N’en déplaise au président du mouvement Ennahdha, ses chances de s’asseoir un jour dans le fauteuil présidentiel apparaissent négligeables, voire nulles. Explications.
Ghannouchi for President ? Rares sont celles et ceux, en plus de l’intéressé lui-même et d’un petit cercle autour de lui, qui savent aujourd’hui si Rached Ghannouchi va ou pas se présenter à la prochaine élection présidentielle. Une chose est néanmoins claire : le président du mouvement Ennahdha garde l’option ouverte. Dans une de ses interviews à un quotidien de la place à l’été dernier, il n’a pas fermé la porte à une éventuelle candidature. Et des membres de sa formation se relayent régulièrement pour abonder dans le même sens. Même s’ils le font différemment –probablement selon qu’ils soient favorables ou pas à un tel scénario.

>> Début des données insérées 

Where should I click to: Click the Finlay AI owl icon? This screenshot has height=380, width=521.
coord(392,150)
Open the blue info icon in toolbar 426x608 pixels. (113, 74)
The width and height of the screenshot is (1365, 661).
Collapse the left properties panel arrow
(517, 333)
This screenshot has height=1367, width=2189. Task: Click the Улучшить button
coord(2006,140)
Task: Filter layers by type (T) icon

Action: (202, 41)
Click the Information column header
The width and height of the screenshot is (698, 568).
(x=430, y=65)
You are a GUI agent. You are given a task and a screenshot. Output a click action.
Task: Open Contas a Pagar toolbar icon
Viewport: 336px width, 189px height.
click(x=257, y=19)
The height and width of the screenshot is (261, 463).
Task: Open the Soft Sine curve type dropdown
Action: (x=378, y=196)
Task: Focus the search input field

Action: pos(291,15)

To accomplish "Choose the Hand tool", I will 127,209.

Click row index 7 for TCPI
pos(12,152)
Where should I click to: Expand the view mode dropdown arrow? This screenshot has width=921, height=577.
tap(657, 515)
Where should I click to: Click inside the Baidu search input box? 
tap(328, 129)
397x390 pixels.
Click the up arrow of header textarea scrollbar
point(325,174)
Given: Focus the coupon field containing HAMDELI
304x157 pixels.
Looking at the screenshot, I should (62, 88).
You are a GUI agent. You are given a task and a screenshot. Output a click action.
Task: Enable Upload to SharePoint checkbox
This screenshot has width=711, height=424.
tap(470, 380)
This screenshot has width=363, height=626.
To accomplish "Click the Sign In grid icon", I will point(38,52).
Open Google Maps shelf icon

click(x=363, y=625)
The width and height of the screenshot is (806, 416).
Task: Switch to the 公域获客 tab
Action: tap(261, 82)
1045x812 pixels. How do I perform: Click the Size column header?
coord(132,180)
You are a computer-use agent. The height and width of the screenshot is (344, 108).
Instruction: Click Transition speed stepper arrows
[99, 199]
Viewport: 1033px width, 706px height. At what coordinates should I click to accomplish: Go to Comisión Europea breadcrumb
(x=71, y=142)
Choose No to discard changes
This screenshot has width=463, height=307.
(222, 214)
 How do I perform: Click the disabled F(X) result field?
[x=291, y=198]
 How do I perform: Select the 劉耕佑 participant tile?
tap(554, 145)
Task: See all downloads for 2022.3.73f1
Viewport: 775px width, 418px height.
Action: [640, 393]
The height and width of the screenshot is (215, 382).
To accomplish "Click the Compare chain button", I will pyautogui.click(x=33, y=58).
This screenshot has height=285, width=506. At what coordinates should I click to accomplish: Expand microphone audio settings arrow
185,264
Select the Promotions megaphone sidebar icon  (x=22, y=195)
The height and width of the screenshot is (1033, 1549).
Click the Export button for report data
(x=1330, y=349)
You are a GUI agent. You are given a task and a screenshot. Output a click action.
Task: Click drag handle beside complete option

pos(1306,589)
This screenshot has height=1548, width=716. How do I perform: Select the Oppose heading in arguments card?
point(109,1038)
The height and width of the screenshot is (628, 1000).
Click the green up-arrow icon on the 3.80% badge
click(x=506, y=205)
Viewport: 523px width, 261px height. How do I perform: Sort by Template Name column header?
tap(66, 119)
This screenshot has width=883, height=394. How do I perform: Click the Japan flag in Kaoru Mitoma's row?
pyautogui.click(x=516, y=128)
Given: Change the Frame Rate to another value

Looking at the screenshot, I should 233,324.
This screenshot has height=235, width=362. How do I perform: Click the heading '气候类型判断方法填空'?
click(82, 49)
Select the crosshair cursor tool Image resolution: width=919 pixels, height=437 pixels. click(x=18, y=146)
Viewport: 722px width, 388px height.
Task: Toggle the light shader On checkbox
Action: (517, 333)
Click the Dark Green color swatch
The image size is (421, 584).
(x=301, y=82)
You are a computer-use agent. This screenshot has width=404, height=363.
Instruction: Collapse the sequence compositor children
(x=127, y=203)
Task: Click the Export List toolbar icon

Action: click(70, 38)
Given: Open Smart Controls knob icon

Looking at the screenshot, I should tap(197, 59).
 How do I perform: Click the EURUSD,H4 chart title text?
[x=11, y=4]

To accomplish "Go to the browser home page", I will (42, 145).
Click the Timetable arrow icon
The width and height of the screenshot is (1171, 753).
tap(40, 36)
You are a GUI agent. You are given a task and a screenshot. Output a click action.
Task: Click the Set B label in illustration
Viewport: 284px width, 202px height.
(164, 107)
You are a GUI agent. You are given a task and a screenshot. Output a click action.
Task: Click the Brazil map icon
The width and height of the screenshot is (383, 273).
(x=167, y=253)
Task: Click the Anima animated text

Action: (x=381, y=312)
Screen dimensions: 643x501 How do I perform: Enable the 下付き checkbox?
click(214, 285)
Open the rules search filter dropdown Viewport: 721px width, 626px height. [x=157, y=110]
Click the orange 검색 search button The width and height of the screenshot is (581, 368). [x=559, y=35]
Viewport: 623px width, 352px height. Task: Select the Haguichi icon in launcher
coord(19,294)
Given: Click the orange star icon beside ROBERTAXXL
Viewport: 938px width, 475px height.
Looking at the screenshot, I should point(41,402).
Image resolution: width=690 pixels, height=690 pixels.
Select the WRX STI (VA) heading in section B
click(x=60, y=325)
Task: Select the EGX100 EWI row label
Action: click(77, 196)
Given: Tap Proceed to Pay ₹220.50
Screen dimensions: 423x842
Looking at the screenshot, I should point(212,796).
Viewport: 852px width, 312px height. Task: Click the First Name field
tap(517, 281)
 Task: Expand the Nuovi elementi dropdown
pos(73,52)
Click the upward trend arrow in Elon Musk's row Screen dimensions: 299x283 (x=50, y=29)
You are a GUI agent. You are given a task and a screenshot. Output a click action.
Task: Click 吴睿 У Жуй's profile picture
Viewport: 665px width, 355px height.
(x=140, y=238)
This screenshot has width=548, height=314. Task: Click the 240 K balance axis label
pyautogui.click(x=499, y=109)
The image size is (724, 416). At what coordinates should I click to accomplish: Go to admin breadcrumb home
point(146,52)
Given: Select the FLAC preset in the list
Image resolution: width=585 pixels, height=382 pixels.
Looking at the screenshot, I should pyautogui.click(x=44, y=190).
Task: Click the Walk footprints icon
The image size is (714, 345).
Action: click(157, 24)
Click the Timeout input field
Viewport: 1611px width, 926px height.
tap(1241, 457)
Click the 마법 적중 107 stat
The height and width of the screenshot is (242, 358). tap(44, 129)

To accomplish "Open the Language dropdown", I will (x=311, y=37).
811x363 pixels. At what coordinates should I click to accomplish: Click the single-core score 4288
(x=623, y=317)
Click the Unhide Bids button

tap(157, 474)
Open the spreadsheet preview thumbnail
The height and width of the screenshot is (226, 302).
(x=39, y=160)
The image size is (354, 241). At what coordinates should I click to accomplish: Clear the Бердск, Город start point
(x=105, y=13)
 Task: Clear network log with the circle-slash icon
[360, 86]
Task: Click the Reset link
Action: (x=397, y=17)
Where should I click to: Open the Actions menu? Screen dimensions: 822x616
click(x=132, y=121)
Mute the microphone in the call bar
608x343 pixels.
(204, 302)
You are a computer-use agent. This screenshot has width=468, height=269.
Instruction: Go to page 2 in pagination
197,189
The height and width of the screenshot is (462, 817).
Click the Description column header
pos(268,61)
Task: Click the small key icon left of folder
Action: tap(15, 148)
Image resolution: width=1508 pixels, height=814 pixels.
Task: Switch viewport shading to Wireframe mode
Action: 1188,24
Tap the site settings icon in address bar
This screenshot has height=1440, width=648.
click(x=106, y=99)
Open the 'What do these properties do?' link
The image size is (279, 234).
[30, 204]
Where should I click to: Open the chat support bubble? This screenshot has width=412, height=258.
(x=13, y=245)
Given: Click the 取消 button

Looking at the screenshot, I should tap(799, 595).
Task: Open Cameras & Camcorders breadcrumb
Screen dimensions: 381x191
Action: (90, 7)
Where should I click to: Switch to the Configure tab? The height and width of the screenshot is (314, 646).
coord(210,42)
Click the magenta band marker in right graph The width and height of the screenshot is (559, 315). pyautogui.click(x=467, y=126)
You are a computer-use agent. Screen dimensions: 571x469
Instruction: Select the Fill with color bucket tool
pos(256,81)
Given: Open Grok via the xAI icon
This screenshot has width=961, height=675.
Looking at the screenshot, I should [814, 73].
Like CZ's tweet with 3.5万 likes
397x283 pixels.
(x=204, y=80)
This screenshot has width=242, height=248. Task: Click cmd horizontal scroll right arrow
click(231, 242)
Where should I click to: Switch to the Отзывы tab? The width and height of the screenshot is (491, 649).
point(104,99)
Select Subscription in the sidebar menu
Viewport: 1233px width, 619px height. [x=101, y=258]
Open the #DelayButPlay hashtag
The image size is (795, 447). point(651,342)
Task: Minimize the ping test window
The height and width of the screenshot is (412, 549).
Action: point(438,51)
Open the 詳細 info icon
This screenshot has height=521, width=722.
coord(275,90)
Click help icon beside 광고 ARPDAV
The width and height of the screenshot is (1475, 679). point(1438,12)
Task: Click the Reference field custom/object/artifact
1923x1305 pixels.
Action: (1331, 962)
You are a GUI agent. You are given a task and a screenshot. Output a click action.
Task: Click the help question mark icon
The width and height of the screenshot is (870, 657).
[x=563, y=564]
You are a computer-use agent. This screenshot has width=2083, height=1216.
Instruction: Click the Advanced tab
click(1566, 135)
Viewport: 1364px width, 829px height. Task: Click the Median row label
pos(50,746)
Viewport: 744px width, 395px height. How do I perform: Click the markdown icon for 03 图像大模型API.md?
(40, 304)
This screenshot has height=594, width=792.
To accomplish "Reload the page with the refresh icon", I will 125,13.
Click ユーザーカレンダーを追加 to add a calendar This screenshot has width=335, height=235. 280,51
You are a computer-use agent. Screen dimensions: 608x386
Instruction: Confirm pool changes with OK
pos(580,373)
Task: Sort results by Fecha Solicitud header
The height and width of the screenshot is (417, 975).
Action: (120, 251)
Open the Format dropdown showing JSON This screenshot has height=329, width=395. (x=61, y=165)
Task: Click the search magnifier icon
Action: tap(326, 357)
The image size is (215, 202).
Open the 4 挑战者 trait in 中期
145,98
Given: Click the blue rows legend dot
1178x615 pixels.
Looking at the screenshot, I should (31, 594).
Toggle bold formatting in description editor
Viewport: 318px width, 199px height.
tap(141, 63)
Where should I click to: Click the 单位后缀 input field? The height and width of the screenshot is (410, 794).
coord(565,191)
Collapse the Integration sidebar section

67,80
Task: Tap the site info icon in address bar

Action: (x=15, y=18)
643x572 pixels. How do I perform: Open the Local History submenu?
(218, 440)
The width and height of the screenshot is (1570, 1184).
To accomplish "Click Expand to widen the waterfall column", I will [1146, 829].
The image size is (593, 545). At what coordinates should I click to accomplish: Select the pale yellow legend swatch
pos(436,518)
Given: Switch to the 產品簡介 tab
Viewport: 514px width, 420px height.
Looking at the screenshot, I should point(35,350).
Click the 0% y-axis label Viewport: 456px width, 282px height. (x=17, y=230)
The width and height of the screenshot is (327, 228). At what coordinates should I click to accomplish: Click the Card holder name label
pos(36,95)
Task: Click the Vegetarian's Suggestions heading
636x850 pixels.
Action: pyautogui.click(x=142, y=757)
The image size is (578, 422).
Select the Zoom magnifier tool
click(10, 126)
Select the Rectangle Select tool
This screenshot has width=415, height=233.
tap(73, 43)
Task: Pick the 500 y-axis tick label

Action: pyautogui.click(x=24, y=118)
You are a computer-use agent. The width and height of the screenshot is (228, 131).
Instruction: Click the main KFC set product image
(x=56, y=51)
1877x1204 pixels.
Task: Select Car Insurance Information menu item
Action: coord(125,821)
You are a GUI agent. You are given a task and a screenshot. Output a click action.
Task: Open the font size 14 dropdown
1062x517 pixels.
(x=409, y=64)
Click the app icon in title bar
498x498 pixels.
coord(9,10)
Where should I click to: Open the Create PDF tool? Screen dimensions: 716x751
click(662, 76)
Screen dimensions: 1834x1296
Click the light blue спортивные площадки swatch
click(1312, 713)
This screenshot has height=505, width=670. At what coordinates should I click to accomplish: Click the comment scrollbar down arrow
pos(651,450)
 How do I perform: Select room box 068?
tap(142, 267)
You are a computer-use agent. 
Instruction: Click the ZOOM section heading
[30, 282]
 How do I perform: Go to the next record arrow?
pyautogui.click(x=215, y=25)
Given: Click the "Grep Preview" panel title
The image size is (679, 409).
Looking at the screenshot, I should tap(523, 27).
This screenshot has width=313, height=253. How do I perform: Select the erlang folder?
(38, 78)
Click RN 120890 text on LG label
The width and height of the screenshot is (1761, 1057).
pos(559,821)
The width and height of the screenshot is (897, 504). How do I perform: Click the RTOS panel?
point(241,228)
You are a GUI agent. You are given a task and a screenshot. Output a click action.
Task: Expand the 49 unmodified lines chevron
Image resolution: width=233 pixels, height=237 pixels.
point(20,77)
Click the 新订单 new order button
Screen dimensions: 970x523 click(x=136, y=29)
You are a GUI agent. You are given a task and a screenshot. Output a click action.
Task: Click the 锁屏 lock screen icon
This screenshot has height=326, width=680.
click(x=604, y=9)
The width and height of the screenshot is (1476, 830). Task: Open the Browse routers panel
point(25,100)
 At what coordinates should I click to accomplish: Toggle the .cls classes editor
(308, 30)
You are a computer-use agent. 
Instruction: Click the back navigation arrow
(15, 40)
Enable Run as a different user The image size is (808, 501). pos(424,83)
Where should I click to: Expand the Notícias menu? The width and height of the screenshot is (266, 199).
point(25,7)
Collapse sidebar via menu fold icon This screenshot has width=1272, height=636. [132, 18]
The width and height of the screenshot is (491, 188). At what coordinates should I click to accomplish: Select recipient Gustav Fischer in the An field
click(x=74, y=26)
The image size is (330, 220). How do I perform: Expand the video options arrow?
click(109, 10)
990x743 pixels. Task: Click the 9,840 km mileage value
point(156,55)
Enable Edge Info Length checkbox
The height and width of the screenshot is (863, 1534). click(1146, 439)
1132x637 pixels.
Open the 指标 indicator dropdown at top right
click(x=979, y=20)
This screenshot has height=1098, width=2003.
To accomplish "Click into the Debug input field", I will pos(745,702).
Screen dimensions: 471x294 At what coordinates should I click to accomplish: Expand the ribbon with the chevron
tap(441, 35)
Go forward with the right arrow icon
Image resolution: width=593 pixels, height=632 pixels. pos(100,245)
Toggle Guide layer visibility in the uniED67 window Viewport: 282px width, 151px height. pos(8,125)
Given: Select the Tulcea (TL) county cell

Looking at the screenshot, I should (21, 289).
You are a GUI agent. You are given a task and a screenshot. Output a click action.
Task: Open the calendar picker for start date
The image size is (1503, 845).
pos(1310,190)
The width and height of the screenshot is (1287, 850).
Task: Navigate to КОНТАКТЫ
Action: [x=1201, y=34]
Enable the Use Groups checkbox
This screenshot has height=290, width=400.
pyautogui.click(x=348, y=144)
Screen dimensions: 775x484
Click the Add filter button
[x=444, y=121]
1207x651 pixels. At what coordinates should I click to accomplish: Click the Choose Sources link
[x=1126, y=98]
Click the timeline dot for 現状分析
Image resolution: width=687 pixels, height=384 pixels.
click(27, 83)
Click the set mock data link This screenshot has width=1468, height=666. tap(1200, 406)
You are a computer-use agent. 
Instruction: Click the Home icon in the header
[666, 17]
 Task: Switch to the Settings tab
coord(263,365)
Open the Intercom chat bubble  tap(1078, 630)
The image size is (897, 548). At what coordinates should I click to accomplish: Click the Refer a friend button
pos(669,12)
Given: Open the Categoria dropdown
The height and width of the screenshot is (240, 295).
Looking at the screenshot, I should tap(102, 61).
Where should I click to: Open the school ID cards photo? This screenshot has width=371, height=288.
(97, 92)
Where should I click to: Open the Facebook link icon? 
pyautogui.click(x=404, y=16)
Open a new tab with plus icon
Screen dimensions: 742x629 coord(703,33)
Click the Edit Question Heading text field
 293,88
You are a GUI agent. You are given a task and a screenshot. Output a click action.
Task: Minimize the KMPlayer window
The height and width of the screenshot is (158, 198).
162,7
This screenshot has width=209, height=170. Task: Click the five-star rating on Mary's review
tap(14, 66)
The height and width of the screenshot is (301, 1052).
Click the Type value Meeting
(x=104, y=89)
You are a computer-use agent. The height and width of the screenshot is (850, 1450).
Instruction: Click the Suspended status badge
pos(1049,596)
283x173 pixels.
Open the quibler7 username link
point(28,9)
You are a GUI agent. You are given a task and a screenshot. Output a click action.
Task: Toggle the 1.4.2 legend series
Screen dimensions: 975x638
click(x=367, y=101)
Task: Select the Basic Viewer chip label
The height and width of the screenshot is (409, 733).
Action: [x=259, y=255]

Mercredi 9 janvier 2019, Samir Dilou, député d’Ennahdha, a déclaré que «la candidature de Rached Ghannouchi n’est pas encore confirmée» puisque «le mouvement n’en a pas encore discuté». Deux jours plus tôt, sa collège à l’Assemblée des représentants du peuple (ARP), Yamina Zoghlami, a affirmé que «Ghannouchi est notre candidat à la présidentielle».
Le cas échéant, quelles seraient les chances du leader islamiste de s’asseoir dans le fauteuil présidentiel ? Fort probablement négligeables, voire nulles. Pour diverses raisons.
Et ce n’est pas le troc de son ancien et austère look du «parfait» islamiste pour une apparence plus moderne qui pourrait y changer quelque chose
D’abord –et il s’agit du paramètre le moins maîtrisable dans cette équation-, il n’a pas la gueule de l’emploi. C’est-à-dire le charisme, l’ingrédient essentiel –même s’il n’est pas suffisant- de la «potion» présidentielle. Et ce n’est pas le troc de son ancien et austère look du «parfait» islamiste pour une apparence plus moderne qui pourrait y changer quelque chose. “L’habit ne fait pas le moine“, dit-on.
Ensuite, une autre qualité –essentielle celle-là- fait défaut au président d’Ennahdha : l’acceptabilité. C’est-à-dire le fait, sinon de susciter une certaine adhésion d’un nombre non négligeable de Tunisiens, du moins de ne pas en braquer une bonne partie. Or, dans ce domaine aussi, Ghannouchi est très mal loti.
alors qu’Ennahdha est toujours crédité de la première ou de la deuxième place aux législatives, son président n’apparaît pas parmi les présidentiables
Depuis que les sondages politiques ont fait leur apparition en Tunisie après le 14 janvier 2011, ils révèlent tous et régulièrement le même paradoxe : alors qu’Ennahdha est toujours crédité de la première –c’est le cas aujourd’hui- ou, au pire, de la deuxième place aux législatives, son président se trouve au plus bas de l’échelle et n’apparaît pas parmi les présidentiables.
Rached Ghannouchi ne ferait pas le plein de voix au sein de son propre camp lors d’une présidentielle et il est beaucoup plus détesté que son parti parmi les Tunisiens.
Ce qui amène à une double conclusion : Rached Ghannouchi ne ferait pas le plein de voix au sein de son propre camp lors d’une présidentielle et il est beaucoup plus détesté que son parti parmi les Tunisiens.
On ne voit donc pas par quelle baguette magique il pourrait, en quelques mois, inverser la courbe et devenir assez populaire pour pouvoir caresser le rêve d’entrer au Palais de Carthage non comme visiteur mais en tant que «locataire» pour cinq ans.
En sautant le pas de la candidature, le chef du parti islamiste rendrait donc un très mauvais service à son parti. Car Ghannouchi ne jouissant pas en son sein d’un soutien unanime, il pourrait le diviser. A moins que la manœuvre –un art dans lequel le président d’Ennahdha excelle- n’ait un but inavoué et inavouable : se donner un atout supplémentaire à utiliser dans le cadre des négociations en cours avec son pire «ami», le président Béji Caïd Essebsi, en vue de décider de l’avenir de leurs relations, à court, moyen et long termes.